Auf der Tribüne fieberten ihre Mutter Beata, ihr Lebensgefährte Franco Bianco, ihr Trainer Torben Beltz und ihr Manager Aljoscha Thron mit. Bei drückender Hitze schien sich bei Kerber die Anstrengung der vergangenen Tage Ende des zweiten Satzes bemerkbar zu machen. So musste der dritte Durchgang unter dem wegen des einsetzenden Regens geschlossenen Hallendach die Entscheidung bringen, in dem ging Kerber an ihre Grenzen ging und die erst 21 Jahre alte Kontrahentin ebenfalls zermürbte. „Ein würdiger und beeindruckender „Last Dance““, schrieb ihre langjährige Weggefährtin Barbara Rittner auf x.

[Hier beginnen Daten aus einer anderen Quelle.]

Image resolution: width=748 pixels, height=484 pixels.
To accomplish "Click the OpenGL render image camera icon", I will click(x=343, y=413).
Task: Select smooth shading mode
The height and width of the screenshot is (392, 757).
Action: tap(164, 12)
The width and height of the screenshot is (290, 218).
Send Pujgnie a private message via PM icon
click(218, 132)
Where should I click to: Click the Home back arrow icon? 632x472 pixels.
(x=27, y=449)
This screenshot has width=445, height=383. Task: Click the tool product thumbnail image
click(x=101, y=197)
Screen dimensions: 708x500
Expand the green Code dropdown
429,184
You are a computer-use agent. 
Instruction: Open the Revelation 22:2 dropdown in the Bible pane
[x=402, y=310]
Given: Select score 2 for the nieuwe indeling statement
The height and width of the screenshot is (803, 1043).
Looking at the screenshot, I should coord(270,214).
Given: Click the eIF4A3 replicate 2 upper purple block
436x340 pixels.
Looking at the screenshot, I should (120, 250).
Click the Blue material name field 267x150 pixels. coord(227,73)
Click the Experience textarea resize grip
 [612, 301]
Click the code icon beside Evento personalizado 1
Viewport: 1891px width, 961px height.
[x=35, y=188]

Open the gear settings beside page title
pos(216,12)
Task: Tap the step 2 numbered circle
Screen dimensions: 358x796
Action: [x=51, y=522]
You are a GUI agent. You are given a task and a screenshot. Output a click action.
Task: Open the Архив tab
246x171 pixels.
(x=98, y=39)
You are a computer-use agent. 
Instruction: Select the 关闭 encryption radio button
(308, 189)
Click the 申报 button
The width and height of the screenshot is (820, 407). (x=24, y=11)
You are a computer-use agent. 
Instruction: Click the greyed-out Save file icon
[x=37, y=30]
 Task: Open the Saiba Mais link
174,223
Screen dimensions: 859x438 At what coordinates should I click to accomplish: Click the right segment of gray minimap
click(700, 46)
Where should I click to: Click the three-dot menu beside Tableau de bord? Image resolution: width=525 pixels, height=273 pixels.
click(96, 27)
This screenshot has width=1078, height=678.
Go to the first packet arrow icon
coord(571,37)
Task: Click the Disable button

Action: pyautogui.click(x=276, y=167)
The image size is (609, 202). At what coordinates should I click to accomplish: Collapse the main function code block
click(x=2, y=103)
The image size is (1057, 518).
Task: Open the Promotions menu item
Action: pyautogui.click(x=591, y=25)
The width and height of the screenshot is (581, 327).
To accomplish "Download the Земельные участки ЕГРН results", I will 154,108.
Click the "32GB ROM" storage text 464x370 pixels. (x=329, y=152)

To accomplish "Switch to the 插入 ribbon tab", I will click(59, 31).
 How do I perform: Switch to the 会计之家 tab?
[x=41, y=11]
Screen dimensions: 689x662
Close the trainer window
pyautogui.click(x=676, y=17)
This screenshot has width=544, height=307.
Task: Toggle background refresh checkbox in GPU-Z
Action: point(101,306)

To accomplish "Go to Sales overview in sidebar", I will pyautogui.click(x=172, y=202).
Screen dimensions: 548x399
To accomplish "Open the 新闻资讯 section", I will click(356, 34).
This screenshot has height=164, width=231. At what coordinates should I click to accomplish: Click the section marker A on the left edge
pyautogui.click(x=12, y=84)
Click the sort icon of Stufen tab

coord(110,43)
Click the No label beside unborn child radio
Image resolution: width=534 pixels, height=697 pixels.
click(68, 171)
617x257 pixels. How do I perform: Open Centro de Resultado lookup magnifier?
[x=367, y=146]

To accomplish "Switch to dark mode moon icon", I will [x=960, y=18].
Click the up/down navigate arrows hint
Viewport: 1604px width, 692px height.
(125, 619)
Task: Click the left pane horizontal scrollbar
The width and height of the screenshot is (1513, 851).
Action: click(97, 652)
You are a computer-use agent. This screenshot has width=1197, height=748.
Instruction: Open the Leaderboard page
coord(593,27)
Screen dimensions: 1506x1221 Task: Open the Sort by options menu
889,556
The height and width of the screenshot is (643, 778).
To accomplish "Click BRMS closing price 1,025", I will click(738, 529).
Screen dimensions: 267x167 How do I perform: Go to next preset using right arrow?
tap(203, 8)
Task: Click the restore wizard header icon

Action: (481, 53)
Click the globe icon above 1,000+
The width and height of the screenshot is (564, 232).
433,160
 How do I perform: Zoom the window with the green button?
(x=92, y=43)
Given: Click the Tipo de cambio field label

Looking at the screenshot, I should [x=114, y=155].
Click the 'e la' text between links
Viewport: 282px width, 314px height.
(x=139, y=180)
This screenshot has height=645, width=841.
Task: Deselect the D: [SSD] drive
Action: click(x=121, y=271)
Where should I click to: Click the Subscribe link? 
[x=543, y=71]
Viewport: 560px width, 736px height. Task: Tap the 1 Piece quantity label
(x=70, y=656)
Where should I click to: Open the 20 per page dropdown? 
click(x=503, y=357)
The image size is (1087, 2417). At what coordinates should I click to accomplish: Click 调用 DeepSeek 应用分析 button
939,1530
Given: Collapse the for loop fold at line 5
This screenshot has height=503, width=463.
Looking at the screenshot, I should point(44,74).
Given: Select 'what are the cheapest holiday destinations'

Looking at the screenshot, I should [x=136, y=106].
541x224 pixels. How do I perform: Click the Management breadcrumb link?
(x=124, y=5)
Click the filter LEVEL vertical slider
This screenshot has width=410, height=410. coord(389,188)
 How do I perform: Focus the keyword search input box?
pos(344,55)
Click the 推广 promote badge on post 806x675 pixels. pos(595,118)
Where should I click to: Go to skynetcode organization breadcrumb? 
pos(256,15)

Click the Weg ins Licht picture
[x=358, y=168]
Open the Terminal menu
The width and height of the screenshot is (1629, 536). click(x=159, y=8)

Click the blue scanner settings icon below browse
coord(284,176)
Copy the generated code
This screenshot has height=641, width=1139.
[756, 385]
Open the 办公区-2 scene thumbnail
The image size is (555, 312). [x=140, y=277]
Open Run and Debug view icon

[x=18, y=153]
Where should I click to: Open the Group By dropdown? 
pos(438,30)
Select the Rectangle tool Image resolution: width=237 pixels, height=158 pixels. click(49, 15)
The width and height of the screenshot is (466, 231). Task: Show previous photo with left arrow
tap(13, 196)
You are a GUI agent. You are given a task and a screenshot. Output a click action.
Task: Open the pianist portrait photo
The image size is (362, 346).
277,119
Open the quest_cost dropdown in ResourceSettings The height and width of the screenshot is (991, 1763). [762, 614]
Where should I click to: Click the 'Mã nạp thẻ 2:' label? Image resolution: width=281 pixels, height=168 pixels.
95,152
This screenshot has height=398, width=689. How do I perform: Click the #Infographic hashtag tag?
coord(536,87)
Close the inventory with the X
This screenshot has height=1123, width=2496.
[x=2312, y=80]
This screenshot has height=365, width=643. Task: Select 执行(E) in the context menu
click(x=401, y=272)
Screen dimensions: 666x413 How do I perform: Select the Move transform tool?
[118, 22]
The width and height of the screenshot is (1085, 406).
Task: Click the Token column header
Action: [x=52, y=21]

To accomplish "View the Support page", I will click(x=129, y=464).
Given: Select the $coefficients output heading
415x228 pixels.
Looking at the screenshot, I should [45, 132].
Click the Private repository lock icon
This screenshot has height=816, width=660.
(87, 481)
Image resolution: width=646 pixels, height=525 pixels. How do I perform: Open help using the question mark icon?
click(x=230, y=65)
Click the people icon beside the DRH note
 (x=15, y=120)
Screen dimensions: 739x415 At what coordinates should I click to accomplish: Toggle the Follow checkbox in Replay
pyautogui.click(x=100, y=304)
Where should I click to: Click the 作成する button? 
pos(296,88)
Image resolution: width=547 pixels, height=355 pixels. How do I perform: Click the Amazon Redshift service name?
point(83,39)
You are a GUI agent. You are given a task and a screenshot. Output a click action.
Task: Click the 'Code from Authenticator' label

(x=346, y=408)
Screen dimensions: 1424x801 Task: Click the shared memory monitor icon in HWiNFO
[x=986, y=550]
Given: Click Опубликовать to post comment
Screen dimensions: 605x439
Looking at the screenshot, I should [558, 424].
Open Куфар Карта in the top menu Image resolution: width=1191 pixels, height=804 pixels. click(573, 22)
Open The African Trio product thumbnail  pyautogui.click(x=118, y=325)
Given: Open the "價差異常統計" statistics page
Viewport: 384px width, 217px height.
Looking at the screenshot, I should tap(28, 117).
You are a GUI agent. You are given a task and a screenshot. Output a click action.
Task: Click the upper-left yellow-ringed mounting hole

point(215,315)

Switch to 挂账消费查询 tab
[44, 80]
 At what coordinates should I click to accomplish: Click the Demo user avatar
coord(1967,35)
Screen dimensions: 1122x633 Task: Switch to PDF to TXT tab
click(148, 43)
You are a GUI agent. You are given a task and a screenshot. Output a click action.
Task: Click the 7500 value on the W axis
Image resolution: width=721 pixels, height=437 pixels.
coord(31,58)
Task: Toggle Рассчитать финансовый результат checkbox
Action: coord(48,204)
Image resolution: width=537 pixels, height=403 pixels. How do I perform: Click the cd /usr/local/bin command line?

In der vergangenen Woche war nach der Rücktrittankündigung noch zu befürchten gewesen, dass Kerber ein trostloser Abschied in Runde eins drohe. Nun fehlten am Ende nur zwei Punkte bis zum Halbfinale. „Ich habe gemerkt, dass ich oben noch mitspielen kann“, stellte Kerber klar und berichtete, dass sie es sich genauso gewünscht habe: „Ich wollte nie wegen einer Verletzung aufhören. Ich wollte nie aufhören, weil mein Ranking zu schlecht ist. Ich wollte es immer für mich selber in der Hand halten.“
Umstimmen lassen wolle sie sich nicht. „Ich bin mir weiterhin sicher, es ist der richtige Moment hier in Paris aufzuhören.“ (dpa/red)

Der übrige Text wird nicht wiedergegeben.